Research output: Contribution to journalArticlepeer-review


The remarkable adaptive strategies of insects to extreme environments are linked to the biochemical compounds in their body fluids. Trehalose, a versatile sugar molecule, can accumulate to high levels in freeze-tolerant and freeze-avoiding insects, functioning as a cryoprotectant and a supercooling agent. Antifreeze proteins (AFPs), known to protect organisms from freezing by lowering the freezing temperature and deferring the growth of ice, are present at high levels in some freeze-avoiding insects in winter, and yet, paradoxically are found in some freeze-tolerant insects. Here, we report a previously unidentified role for AFPs in effectively inhibiting trehalose precipitation in the hemolymph (or blood) of overwintering beetle larvae. We determine the trehalose level (29.6 ± 0.6 mg/mL) in the larval hemolymph of a beetle, Dendroides canadensis, and demonstrate that the hemolymph AFPs are crucial for inhibiting trehalose crystallization, whereas the presence of trehalose also enhances the antifreeze activity of AFPs. To dissect the molecular mechanism, we examine the molecular recognition between AFP and trehalose crystal interfaces using molecular dynamics simulations.
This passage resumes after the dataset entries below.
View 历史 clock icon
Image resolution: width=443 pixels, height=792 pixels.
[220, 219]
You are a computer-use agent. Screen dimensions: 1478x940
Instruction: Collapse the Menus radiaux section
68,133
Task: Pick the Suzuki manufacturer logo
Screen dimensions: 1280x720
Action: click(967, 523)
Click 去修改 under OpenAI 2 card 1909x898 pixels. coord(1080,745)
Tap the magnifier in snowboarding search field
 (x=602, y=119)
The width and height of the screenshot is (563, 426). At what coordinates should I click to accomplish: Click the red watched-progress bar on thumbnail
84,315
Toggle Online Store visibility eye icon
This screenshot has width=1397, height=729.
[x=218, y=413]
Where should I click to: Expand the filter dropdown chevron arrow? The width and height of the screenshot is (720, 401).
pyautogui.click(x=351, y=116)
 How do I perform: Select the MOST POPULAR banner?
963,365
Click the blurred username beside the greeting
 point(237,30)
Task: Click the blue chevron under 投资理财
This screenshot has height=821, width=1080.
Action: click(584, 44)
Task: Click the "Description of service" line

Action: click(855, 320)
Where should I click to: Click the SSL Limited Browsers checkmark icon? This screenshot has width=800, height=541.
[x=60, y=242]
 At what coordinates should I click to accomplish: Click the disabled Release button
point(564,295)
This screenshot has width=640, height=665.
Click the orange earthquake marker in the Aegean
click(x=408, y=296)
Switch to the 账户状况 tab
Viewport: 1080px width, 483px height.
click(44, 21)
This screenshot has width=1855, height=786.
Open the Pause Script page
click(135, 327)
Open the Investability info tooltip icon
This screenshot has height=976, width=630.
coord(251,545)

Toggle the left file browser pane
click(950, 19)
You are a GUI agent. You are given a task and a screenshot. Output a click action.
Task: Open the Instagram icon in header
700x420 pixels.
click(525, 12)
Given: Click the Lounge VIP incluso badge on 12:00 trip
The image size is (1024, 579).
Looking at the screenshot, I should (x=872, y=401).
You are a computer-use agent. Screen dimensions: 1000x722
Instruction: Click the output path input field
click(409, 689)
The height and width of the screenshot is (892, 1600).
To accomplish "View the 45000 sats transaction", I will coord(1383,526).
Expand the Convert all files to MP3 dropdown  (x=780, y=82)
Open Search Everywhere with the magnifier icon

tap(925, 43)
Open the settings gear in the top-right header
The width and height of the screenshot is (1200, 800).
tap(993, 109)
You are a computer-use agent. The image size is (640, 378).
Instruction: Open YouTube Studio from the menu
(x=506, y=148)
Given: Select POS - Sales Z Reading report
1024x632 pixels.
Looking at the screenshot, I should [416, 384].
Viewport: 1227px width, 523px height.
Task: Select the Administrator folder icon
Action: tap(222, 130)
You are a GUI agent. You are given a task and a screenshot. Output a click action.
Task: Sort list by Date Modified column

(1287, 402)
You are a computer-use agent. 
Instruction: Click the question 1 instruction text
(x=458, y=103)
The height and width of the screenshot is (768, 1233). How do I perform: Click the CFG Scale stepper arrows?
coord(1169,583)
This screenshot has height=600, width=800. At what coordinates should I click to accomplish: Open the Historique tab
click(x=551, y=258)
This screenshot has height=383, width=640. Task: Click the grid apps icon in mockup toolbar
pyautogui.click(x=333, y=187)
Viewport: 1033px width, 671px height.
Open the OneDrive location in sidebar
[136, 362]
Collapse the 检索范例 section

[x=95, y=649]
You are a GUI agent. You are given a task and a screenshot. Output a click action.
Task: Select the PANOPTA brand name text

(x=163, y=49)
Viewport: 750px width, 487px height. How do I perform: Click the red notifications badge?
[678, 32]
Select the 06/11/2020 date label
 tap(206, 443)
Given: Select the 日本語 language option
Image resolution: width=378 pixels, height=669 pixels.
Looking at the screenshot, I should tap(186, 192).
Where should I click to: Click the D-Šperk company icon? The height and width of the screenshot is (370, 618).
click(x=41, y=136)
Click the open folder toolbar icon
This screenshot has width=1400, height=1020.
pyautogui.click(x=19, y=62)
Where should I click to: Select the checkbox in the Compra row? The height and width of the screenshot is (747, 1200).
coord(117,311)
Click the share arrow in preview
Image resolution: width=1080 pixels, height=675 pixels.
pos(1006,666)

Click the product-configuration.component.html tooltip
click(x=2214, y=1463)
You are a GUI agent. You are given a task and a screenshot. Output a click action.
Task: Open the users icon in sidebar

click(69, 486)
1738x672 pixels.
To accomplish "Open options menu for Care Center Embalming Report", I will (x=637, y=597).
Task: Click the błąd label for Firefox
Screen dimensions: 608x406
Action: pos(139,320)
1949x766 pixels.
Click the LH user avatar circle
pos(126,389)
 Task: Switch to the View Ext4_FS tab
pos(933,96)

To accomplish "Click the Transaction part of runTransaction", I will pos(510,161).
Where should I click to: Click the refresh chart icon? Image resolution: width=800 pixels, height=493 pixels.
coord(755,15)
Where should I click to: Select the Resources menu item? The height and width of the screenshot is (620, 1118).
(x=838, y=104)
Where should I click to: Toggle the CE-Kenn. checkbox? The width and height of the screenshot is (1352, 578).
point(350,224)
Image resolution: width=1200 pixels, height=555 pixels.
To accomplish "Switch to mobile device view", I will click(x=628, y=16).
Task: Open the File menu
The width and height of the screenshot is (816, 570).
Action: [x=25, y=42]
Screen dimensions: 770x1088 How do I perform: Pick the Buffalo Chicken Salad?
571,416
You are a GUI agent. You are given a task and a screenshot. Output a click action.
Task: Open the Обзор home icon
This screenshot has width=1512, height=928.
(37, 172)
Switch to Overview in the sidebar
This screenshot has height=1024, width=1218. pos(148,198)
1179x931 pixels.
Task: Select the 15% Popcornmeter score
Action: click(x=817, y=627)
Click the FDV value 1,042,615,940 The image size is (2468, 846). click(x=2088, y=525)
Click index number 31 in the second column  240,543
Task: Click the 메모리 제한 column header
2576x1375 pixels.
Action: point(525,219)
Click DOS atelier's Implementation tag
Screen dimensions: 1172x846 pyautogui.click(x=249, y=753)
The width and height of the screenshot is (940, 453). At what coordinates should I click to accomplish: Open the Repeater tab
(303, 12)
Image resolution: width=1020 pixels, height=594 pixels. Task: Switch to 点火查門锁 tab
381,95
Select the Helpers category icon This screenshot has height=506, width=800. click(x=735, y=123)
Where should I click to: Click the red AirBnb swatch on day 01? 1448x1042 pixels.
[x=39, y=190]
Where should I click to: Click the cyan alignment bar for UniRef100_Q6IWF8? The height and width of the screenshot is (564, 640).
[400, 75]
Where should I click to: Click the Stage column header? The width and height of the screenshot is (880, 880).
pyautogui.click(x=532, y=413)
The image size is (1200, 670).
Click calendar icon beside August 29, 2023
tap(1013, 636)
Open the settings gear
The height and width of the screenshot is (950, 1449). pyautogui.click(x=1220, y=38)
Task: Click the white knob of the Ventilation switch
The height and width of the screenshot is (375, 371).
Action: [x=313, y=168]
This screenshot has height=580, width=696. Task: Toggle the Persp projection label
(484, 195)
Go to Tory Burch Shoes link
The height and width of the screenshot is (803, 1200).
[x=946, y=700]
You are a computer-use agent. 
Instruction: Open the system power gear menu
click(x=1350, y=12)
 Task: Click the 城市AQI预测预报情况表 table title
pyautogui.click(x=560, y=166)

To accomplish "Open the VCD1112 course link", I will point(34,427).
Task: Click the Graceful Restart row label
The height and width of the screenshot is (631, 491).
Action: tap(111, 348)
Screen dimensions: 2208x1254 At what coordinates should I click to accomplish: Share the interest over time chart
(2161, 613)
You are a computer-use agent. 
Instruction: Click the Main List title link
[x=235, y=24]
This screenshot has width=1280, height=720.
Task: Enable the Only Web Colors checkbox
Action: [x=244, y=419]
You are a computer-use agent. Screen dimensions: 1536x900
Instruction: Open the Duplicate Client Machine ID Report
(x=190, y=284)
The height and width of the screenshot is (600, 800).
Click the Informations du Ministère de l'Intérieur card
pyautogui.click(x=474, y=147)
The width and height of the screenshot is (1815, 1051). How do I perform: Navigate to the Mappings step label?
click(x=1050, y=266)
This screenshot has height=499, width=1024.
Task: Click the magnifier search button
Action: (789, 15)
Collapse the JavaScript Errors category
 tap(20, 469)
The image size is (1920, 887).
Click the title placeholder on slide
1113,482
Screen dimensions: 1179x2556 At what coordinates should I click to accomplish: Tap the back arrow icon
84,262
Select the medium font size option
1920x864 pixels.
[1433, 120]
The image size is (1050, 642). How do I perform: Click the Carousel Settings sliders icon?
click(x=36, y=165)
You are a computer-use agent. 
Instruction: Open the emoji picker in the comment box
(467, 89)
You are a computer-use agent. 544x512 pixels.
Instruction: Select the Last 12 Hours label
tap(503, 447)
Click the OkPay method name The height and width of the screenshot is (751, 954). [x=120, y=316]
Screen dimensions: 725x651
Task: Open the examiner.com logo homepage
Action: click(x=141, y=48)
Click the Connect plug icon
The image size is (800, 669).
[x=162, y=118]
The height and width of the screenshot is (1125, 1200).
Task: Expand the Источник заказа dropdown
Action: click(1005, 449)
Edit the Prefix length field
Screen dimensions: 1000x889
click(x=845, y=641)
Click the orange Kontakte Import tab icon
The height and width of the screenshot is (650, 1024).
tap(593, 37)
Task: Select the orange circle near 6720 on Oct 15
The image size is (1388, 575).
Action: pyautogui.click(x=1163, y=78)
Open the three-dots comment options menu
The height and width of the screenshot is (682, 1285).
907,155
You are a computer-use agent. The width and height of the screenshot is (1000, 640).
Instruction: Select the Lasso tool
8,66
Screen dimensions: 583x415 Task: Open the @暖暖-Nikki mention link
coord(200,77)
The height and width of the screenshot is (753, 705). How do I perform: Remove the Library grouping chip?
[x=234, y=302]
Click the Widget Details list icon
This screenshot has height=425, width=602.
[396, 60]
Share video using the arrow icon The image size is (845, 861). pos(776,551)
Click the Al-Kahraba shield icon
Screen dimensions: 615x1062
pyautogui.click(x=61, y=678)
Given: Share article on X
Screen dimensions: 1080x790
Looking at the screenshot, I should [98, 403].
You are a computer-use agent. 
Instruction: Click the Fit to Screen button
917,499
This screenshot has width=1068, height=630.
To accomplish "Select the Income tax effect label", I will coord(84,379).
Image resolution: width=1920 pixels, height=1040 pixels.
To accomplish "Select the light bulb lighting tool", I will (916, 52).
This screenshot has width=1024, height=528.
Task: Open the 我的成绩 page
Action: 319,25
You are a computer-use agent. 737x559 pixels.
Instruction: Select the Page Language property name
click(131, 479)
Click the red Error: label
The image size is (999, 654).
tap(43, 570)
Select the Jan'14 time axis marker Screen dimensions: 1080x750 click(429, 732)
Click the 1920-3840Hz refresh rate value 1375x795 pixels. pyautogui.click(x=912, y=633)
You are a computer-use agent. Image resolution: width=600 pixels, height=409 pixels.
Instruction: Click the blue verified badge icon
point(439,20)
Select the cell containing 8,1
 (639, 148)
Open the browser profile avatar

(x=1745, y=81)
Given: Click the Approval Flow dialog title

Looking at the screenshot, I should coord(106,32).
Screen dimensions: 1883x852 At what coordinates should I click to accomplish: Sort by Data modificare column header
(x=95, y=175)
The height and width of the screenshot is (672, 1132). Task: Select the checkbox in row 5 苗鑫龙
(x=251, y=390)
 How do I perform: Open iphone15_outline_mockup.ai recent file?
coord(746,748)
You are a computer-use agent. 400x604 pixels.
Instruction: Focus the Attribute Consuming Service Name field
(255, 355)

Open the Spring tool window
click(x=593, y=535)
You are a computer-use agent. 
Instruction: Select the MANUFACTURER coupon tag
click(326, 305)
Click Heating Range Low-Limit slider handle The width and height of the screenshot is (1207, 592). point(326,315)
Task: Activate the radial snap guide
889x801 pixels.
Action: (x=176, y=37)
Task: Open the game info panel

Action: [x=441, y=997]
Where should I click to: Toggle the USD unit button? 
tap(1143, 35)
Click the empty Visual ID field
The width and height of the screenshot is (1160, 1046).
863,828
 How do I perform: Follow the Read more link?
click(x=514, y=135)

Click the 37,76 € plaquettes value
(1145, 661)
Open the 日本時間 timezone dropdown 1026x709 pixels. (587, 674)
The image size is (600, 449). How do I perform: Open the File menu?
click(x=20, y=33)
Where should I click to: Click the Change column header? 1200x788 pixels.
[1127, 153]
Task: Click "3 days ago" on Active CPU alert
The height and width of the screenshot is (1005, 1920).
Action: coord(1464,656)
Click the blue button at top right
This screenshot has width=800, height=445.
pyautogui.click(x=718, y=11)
The theory corroborates the experiments and shows preferential strong binding of the AFP to the fast growing surfaces of the sugar crystal. This newly uncovered role for AFPs may help explain the long-speculated role of AFPs in freeze-tolerant species. We propose that the presence of high levels of molecules important for survival but prone to precipitation in poikilotherms (their body temperature can vary considerably) needs a companion mechanism to prevent the precipitation and here present, to our knowledge, the first example. Such a combination of trehalose and AFPs also provides a novel approach for cold protection and for trehalose crystallization inhibition in industrial applications.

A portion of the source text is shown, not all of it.